SHORT TASK
Reproduce the entries word for word, starting at the first line and stopping after the line that contains "[x=187, y=15]".
________________________
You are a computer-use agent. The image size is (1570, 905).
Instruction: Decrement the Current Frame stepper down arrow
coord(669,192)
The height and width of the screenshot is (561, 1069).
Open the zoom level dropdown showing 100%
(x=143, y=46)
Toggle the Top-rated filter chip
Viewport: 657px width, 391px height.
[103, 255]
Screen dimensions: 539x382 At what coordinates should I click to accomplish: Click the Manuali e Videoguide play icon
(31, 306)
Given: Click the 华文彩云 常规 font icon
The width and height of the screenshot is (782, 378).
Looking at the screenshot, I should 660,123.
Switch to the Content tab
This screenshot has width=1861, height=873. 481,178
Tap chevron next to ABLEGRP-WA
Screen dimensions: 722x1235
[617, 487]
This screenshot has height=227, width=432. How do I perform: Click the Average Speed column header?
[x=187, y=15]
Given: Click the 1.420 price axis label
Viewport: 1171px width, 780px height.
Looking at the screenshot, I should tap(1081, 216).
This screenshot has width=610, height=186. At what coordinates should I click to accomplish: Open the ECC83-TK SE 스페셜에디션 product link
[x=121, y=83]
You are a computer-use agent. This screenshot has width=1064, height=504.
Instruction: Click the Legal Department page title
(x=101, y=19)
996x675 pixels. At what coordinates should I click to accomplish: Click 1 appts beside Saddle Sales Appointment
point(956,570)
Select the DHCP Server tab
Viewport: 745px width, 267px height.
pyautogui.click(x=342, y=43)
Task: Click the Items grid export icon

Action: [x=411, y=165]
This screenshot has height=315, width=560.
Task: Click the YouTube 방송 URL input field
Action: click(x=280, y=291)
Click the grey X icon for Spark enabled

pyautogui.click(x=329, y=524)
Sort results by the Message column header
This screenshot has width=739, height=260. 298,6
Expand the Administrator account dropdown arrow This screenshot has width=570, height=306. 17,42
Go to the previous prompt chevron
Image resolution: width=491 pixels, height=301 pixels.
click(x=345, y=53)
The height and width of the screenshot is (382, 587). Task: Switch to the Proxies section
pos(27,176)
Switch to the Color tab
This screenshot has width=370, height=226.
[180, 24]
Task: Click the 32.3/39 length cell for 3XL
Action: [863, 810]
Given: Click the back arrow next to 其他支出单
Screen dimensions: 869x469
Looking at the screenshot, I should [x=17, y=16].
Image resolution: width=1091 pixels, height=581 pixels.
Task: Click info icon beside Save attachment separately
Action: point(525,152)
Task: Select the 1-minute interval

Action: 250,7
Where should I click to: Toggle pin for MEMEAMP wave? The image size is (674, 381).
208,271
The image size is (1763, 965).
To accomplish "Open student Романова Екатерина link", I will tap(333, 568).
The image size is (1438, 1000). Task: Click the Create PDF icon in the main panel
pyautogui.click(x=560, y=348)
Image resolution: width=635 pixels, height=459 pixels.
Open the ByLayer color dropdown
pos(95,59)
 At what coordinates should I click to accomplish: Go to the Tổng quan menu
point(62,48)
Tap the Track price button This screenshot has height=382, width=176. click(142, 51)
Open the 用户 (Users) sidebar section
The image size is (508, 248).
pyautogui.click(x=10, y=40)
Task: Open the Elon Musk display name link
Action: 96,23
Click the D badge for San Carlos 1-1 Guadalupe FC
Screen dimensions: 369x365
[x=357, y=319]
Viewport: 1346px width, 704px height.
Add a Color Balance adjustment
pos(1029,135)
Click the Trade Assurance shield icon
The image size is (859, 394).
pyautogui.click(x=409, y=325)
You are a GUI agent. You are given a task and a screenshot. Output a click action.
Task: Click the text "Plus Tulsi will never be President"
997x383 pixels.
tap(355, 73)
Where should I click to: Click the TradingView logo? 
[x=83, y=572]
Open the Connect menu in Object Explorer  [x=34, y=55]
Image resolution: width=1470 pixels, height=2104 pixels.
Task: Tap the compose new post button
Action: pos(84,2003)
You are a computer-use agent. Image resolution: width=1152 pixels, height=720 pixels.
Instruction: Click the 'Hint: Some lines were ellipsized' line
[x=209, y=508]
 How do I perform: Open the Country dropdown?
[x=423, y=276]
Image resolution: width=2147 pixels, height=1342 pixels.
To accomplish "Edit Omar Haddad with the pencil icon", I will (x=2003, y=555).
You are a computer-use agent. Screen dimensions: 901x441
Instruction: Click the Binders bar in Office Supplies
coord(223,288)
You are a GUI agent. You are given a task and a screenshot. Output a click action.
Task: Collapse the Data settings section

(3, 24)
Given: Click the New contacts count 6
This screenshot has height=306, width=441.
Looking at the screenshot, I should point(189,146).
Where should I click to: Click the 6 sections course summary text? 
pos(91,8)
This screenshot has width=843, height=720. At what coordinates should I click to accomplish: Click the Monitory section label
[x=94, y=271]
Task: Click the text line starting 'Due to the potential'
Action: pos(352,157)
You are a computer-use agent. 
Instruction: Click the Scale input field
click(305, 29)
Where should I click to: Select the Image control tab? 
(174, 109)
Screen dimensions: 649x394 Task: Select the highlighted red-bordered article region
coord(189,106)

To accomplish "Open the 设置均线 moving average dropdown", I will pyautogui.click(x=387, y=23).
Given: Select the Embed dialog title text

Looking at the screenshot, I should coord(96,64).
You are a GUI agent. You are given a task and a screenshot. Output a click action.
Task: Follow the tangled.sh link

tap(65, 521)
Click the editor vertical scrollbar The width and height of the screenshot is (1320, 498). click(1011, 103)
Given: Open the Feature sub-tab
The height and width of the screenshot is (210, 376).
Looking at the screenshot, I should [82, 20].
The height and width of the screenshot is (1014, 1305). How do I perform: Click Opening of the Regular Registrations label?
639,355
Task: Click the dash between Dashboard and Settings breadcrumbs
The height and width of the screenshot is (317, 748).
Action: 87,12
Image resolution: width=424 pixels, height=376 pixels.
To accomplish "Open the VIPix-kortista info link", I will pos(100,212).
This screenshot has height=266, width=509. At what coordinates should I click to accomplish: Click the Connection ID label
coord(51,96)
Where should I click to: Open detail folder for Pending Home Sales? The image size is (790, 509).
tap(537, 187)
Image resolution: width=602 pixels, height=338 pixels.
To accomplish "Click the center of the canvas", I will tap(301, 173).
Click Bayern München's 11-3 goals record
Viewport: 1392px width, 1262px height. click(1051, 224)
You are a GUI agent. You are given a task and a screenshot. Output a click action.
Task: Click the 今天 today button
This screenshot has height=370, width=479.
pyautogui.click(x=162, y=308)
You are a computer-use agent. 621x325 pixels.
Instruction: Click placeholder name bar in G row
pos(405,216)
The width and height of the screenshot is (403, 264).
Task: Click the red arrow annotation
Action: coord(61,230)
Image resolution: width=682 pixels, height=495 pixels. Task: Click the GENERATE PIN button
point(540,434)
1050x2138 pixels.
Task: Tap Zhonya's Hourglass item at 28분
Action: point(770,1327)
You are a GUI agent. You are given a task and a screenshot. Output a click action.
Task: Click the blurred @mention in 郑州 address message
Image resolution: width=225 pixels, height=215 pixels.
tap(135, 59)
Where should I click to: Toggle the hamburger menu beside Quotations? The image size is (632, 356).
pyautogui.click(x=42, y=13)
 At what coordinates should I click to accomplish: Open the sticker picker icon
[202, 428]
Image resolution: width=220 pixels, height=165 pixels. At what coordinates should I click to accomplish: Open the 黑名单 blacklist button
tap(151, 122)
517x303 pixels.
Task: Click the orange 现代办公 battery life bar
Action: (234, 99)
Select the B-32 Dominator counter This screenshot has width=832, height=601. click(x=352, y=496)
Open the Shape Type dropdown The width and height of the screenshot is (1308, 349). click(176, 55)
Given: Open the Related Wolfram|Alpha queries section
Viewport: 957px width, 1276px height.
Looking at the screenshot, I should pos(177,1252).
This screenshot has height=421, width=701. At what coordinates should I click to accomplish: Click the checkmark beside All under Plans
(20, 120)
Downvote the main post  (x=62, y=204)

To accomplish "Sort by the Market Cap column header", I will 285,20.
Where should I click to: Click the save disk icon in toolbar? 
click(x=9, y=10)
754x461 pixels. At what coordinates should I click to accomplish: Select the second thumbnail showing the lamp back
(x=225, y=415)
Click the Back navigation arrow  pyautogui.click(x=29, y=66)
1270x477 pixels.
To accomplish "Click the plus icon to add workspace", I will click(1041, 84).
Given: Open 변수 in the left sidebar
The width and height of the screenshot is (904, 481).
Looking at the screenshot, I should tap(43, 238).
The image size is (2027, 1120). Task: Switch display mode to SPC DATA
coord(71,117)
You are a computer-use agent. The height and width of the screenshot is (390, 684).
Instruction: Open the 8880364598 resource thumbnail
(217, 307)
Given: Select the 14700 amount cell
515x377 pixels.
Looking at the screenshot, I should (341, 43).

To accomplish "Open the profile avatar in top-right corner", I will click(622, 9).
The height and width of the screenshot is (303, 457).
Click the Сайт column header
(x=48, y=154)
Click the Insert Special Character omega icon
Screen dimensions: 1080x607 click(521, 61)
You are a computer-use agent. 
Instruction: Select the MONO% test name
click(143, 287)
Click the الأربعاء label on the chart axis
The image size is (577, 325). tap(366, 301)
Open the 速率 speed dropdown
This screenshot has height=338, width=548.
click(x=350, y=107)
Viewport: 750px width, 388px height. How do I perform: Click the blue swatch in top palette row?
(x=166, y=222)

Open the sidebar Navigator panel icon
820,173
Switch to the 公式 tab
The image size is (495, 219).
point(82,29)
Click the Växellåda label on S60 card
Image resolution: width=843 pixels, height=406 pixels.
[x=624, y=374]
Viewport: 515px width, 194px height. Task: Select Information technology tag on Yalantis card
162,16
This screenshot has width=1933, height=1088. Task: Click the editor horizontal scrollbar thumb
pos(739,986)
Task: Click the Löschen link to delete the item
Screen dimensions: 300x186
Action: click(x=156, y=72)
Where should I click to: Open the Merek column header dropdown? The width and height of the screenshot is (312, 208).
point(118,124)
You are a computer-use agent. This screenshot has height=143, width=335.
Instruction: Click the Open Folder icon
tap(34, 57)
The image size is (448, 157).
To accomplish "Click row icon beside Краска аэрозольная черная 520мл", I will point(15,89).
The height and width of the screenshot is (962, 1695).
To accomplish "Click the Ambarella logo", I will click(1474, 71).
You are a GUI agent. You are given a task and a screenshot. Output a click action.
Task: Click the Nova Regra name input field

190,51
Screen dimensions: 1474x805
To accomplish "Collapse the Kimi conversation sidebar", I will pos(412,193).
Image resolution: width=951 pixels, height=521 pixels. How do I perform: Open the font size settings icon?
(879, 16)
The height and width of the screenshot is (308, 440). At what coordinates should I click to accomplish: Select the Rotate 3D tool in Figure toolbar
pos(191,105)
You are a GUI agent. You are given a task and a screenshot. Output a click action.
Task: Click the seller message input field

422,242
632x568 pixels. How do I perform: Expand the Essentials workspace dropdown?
________________________
RESULT OF THE EXERCISE
You are a computer-use agent. The image size is (1570, 905).
Instruction: Decrement the Current Frame stepper down arrow
coord(669,192)
The height and width of the screenshot is (561, 1069).
Open the zoom level dropdown showing 100%
(x=143, y=46)
Toggle the Top-rated filter chip
Viewport: 657px width, 391px height.
[103, 255]
Screen dimensions: 539x382 At what coordinates should I click to accomplish: Click the Manuali e Videoguide play icon
(31, 306)
Given: Click the 华文彩云 常规 font icon
The width and height of the screenshot is (782, 378).
Looking at the screenshot, I should 660,123.
Switch to the Content tab
This screenshot has width=1861, height=873. 481,178
Tap chevron next to ABLEGRP-WA
Screen dimensions: 722x1235
[617, 487]
This screenshot has height=227, width=432. How do I perform: Click the Average Speed column header?
[x=187, y=15]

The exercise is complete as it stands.